Loisel traîna les pieds jusqu’à l’armoire métallique. Ça faisait un petit bruit de patinage sur le lino. Il revint en bruissant jusqu’à Louis et déposa sur la table les clichés demandés. Louis les examina avec attention, le visage tendu.

— Là, dit-il à Loisel en désignant sur l’une des photos l’espace situé à droite de la tête. Là, sur le tapis, tu ne vois pas quelque chose ?

— Si, un peu de sang sur le tapis. Je sais, c’est ma victime, celle-là.

— C’est un tapis à poils longs, n’est-ce pas ?

— Oui, une sorte de peau de chèvre.

— Et tu n’as pas l’impression que près de la tête, une main a tiré les poils du tapis dans tous les sens ?

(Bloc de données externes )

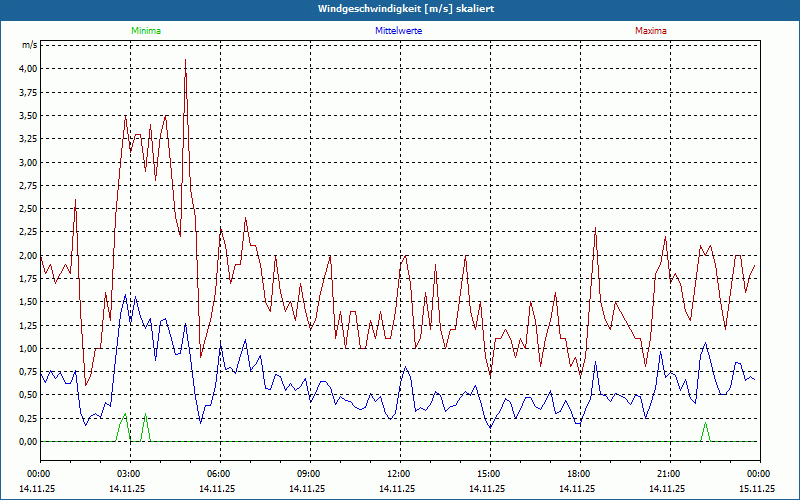Image resolution: width=800 pixels, height=500 pixels.
Task: Click the 1,50 y-axis value label
Action: coord(27,302)
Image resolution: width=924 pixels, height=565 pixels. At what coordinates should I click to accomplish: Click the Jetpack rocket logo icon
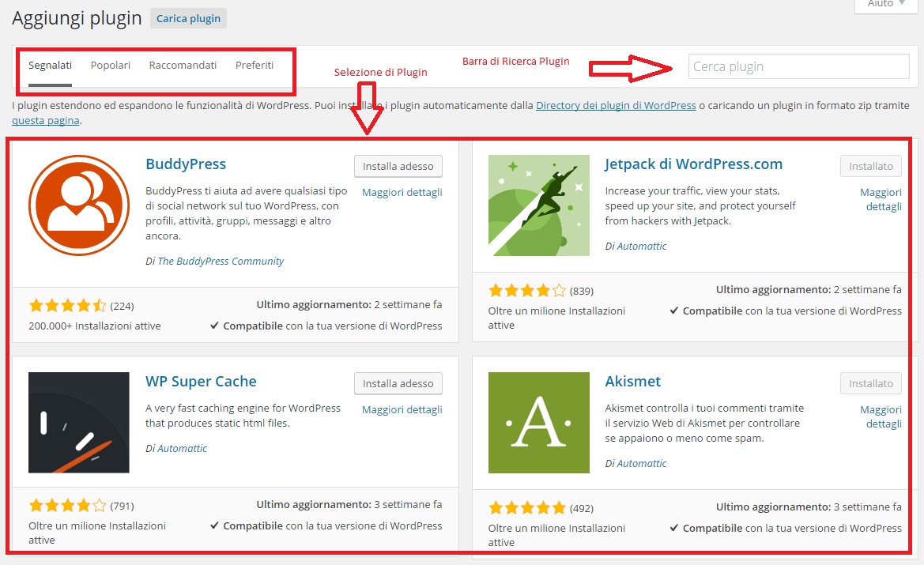click(x=538, y=205)
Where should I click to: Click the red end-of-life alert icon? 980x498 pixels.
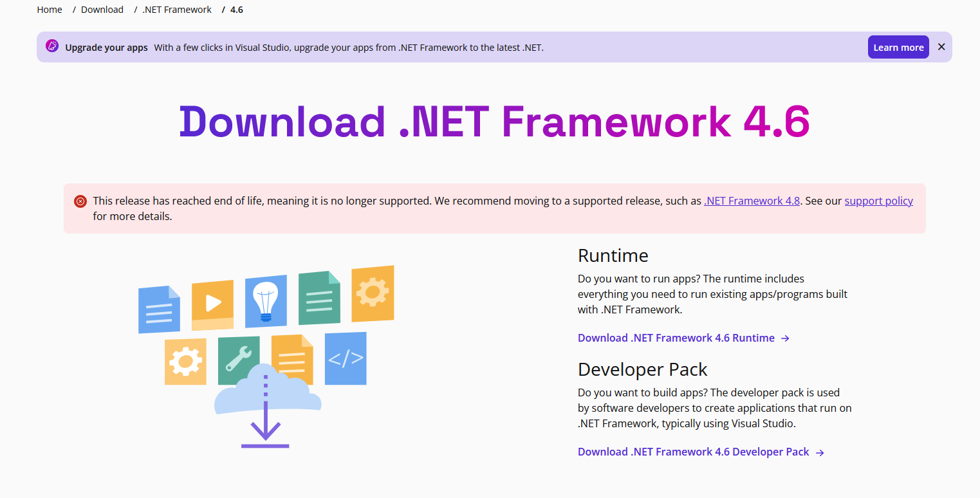click(x=80, y=201)

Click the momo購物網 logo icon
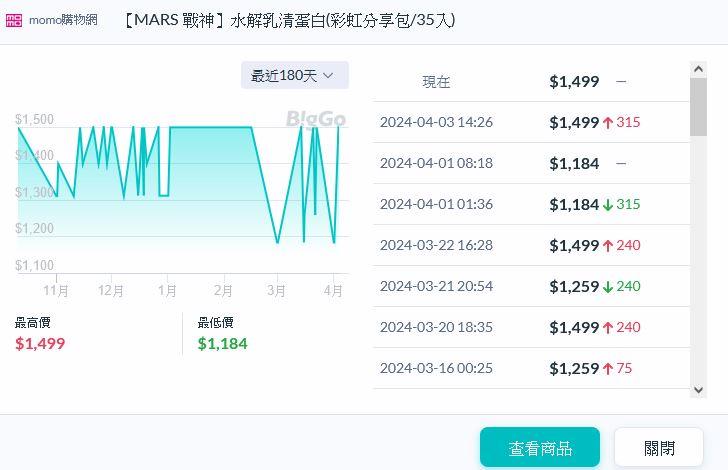14,20
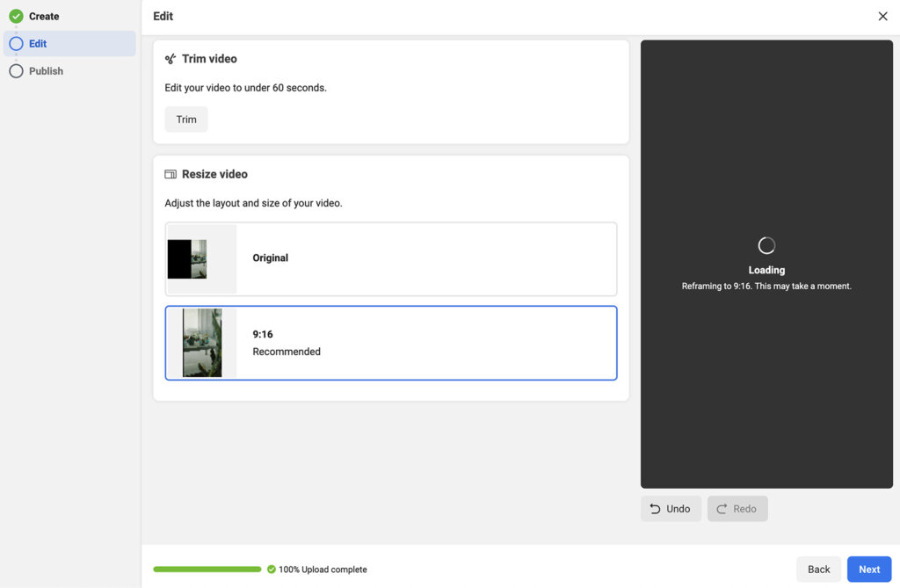Click the Undo curved-arrow icon
Screen dimensions: 900x588
point(655,508)
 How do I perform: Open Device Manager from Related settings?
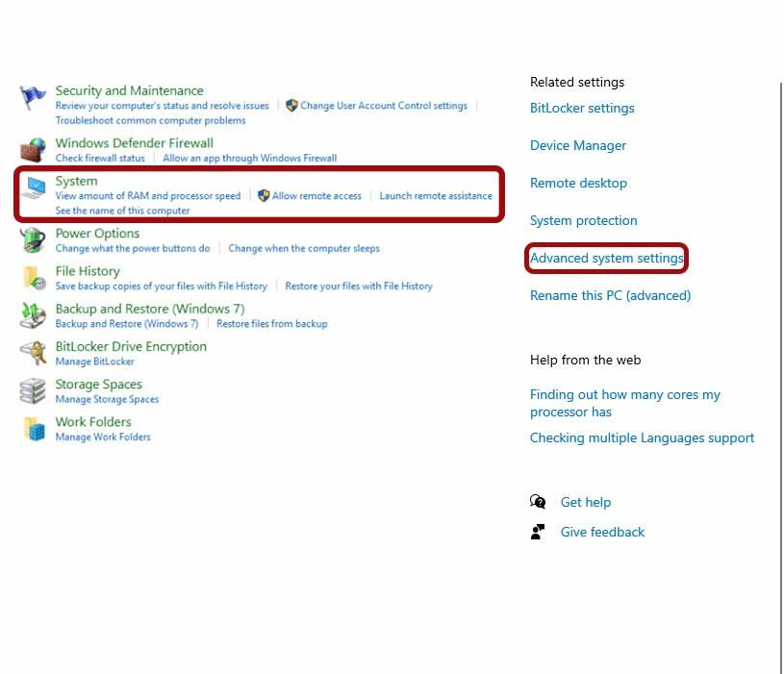[577, 145]
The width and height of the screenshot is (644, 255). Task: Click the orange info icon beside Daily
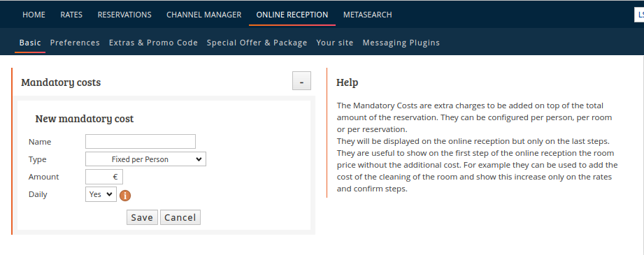(x=125, y=196)
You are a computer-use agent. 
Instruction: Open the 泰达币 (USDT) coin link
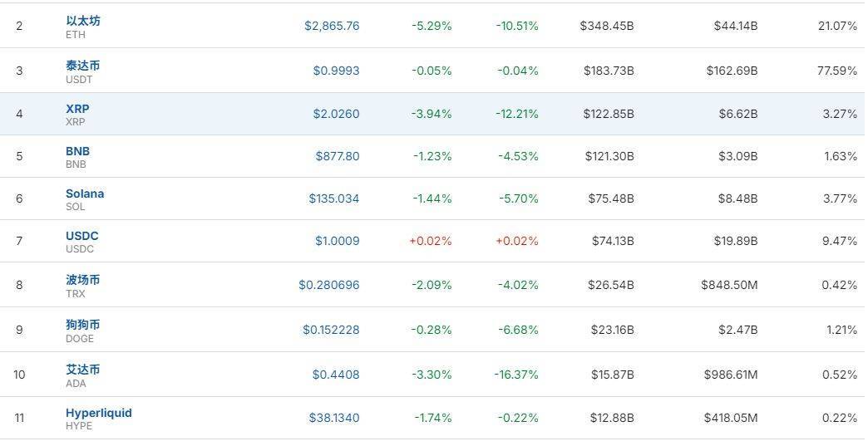pos(83,65)
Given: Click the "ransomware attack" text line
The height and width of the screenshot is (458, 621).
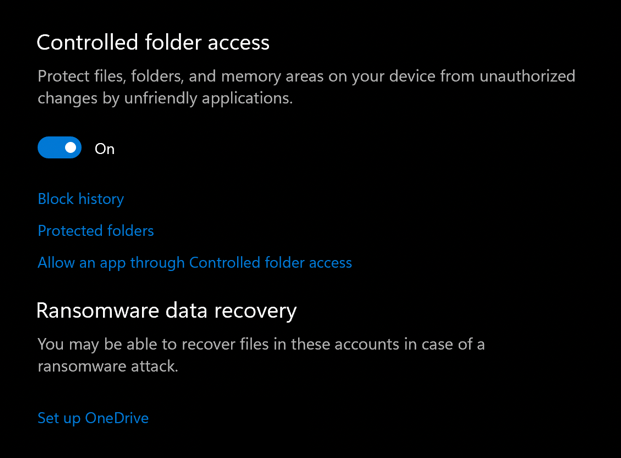Looking at the screenshot, I should pyautogui.click(x=108, y=367).
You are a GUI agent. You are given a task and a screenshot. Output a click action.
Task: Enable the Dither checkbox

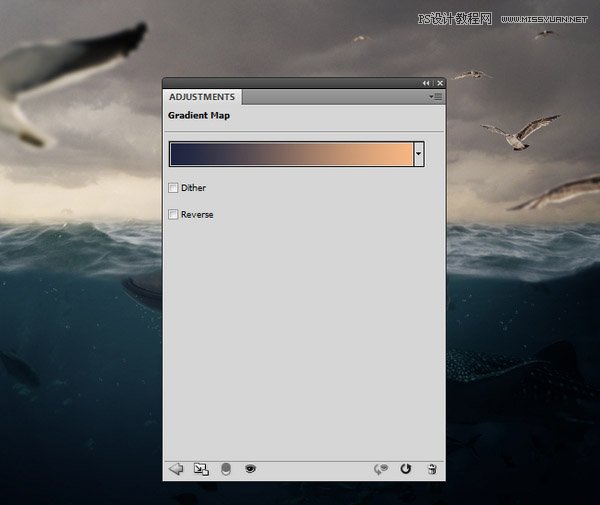[x=174, y=188]
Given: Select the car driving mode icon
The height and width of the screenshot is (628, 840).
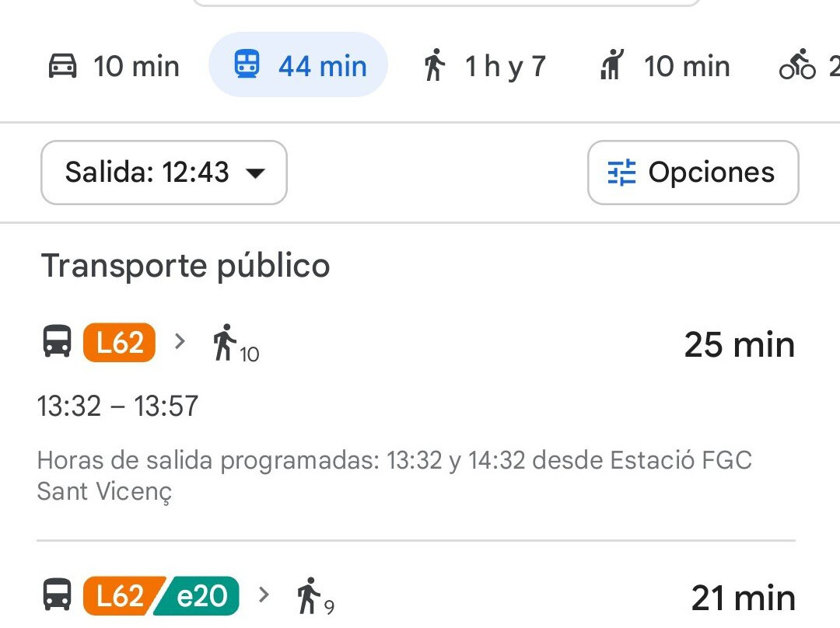Looking at the screenshot, I should pos(63,66).
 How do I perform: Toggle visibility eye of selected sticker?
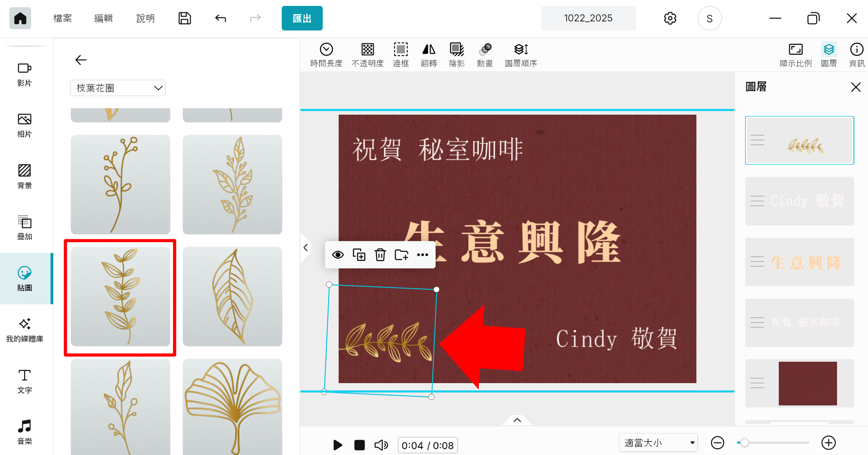click(338, 255)
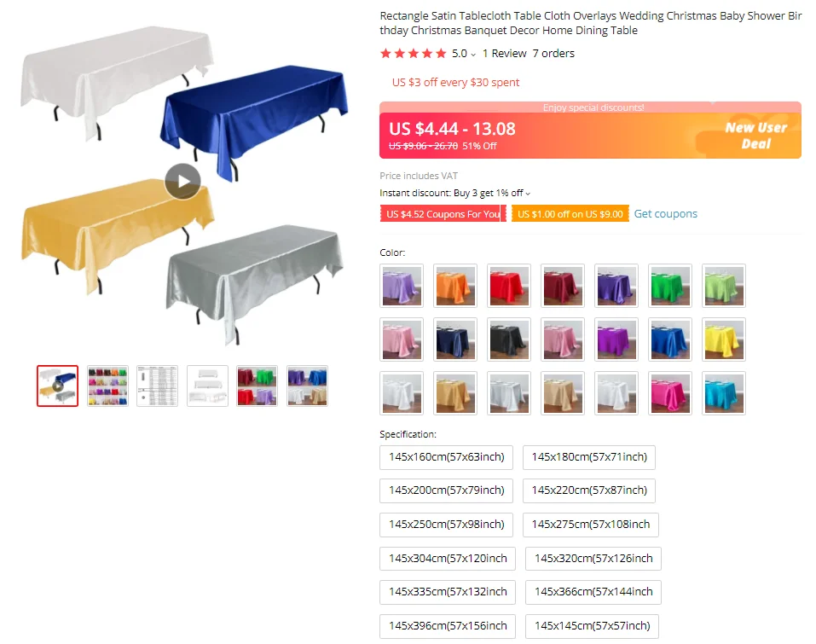Open the size chart thumbnail image
Viewport: 816px width, 644px height.
coord(157,386)
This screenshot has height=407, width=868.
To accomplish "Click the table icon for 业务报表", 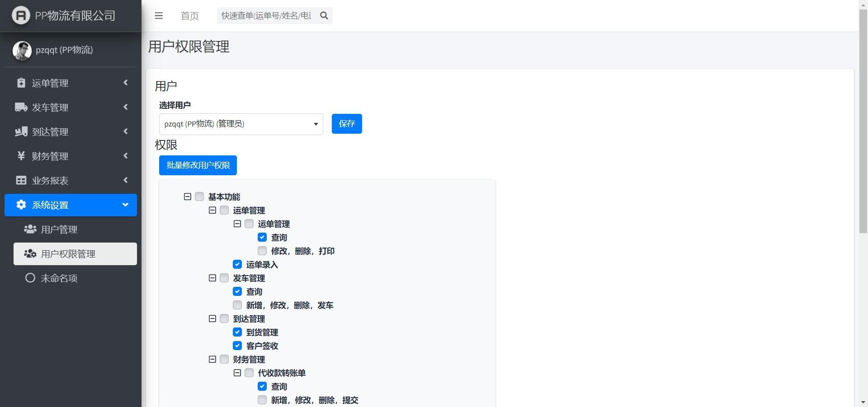I will pyautogui.click(x=21, y=180).
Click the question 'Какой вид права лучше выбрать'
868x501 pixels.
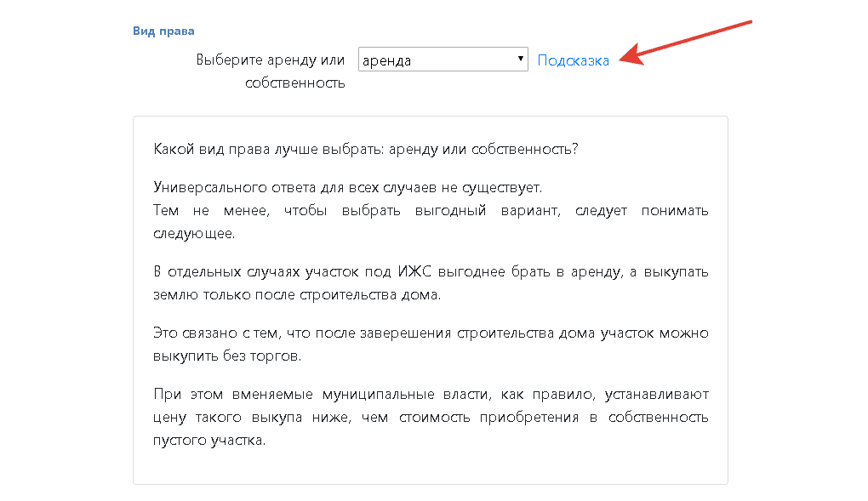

Loisel fronça ses sourcils clairs et s’approcha de la fenêtre avec la photo.

— Tu veux dire que le tapis semble plus emmêlé ?

— Oui, c’est cela. Froissé, brouillé.

— C’est bien possible, mon vieux, mais un tapis en poil de chèvre, ça s’embrouille comme ça veut. Je ne te suis pas.

— Regarde l’autre photo, dit Louis en le rejoignant à la fenêtre, celle du premier meurtre. Regarde au même endroit, près de la tête, près de l’oreille gauche.

— C’est de la moquette. Qu’est-ce que tu veux qu’on voie ?

— Des traces de grattage, de frottage, comme si la main du type avait griffé le sol au même endroit. Loisel secoua la tête.

— Non, mon vieux, je ne vois rien. Franchement.

— Bien. Peut-être que je déraille.

Louis enfila sa veste, ramassa ses journaux, et se dirigea vers la porte.

— Dis-moi, avant que je ne sorte, vous vous attendez à quoi au juste ? Un troisième meurtre ?

Loisel hocha la tête.

— Sûrement, si on ne cravate pas le type avant.

— Pourquoi sûrement ?

— Parce qu’il n’a pas de raison de s’arrêter, voilà pourquoi. Avec les maniaques sexuels, mon vieux, quand c’est parti, c’est parti. Où ? Quand ? Aucune piste de ce côté-là. Notre seule chance de sauver la prochaine femme, c’est ça, dit-il en montrant du doigt le portrait-robot du journal. Deux millions de Parisiens, il y en a bien un qui va nous dire où il est. Avec sa tête de crétin, il ne doit pas passer inaperçu. Même s’il se teint les cheveux en roux, on le reconnaîtrait encore. Mais ça m’épaterait qu’il y pense.